# SpeechT5 
Along with processor object used for tokenization and feature extraction

In [4]:
from transformers import SpeechT5Processor, SpeechT5ForTextToSpeech
from datasets import load_dataset
import torch

In [2]:
processor = SpeechT5Processor.from_pretrained("microsoft/speecht5_tts")
model = SpeechT5ForTextToSpeech.from_pretrained("microsoft/speecht5_tts")

In [3]:
inputs = processor(text="Don't count the days, make the days count.", return_tensors="pt")

In [5]:
embeddings_dataset = load_dataset("Matthijs/cmu-arctic-xvectors", split="validation")
speaker_embeddings = torch.tensor(embeddings_dataset[7306]["xvector"]).unsqueeze(0)

Xet Storage is enabled for this repo, but the 'hf_xet' package is not installed. Falling back to regular HTTP download. For better performance, install the package with: `pip install huggingface_hub[hf_xet]` or `pip install hf_xet`
Generating validation split: 100%|███████████████████████████████████████| 7931/7931 [00:00<00:00, 82570.53 examples/s]


The speaker embedding is a tensor of shape (1, 512). This particular speaker embedding describes a female voice.

In [6]:
spectrogram = model.generate_speech(inputs["input_ids"], speaker_embeddings)

This outputs a tensor of shape (140, 80) containing a log mel spectrogram. The first dimension is the sequence length, and it may vary between runs as the speech decoder pre-net always applies dropout to the input sequence. This adds a bit of random variability to the generated speech.

In [8]:
from transformers import SpeechT5HifiGan
# loading vocoder
vocoder = SpeechT5HifiGan.from_pretrained("microsoft/speecht5_hifigan")

In [9]:
# converts to speech waveform
speech = model.generate_speech(inputs["input_ids"], speaker_embeddings, vocoder=vocoder)

In [10]:
from IPython.display import Audio

Audio(speech, rate=16000)

# Bark

In [11]:
from transformers import BarkModel, BarkProcessor

model = BarkModel.from_pretrained("suno/bark-small")
processor = BarkProcessor.from_pretrained("suno/bark-small")

In [None]:
# add a speaker embedding
inputs = processor("This is a test!", voice_preset="v2/en_speaker_3")

speech_output = model.generate(**inputs).cpu().numpy()

In [None]:
# try it in French, let's also add a French speaker embedding
inputs = processor("C'est un test!", voice_preset="v2/fr_speaker_1")

*****

◆ **REQUIRED WORK**:
Put this sentence from the text-to-speech notebook above into Spanish: "The speaker embedding is a tensor of shape (1, 512)."

◆ **DATA SUPPLIED**:

*****

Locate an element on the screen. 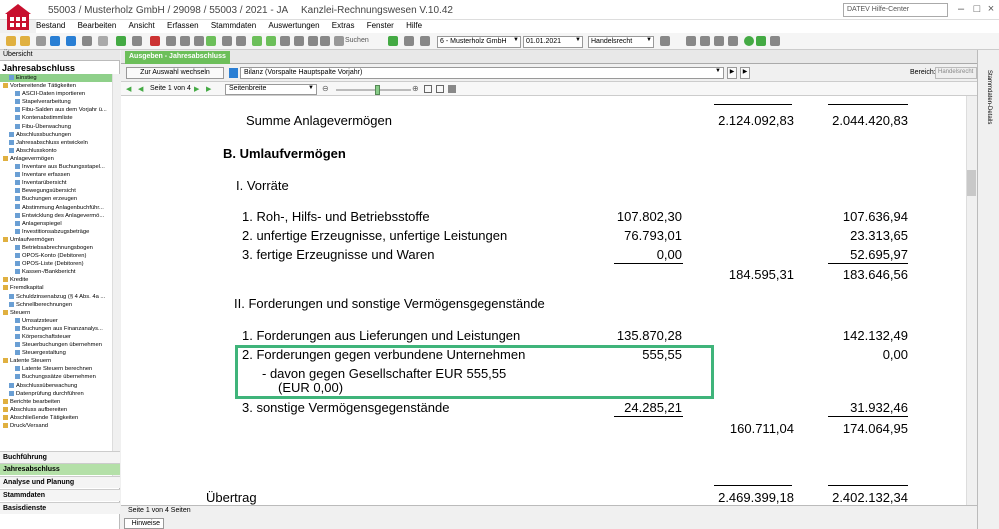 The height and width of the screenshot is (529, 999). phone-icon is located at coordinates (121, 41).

*****

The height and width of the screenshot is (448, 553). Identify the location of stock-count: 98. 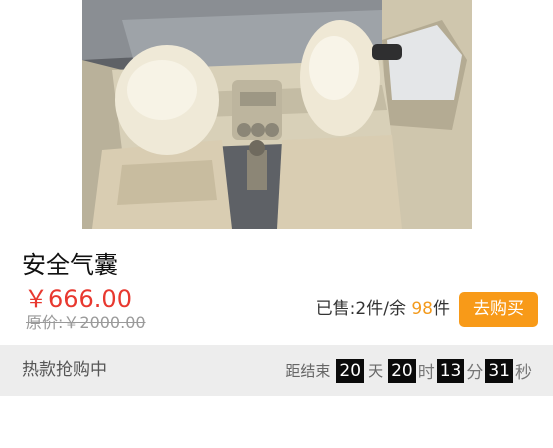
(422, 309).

*****

◆ **EXERCISE RESPONSE**:
La incrustación del hablante es un tensor de forma (1, 512).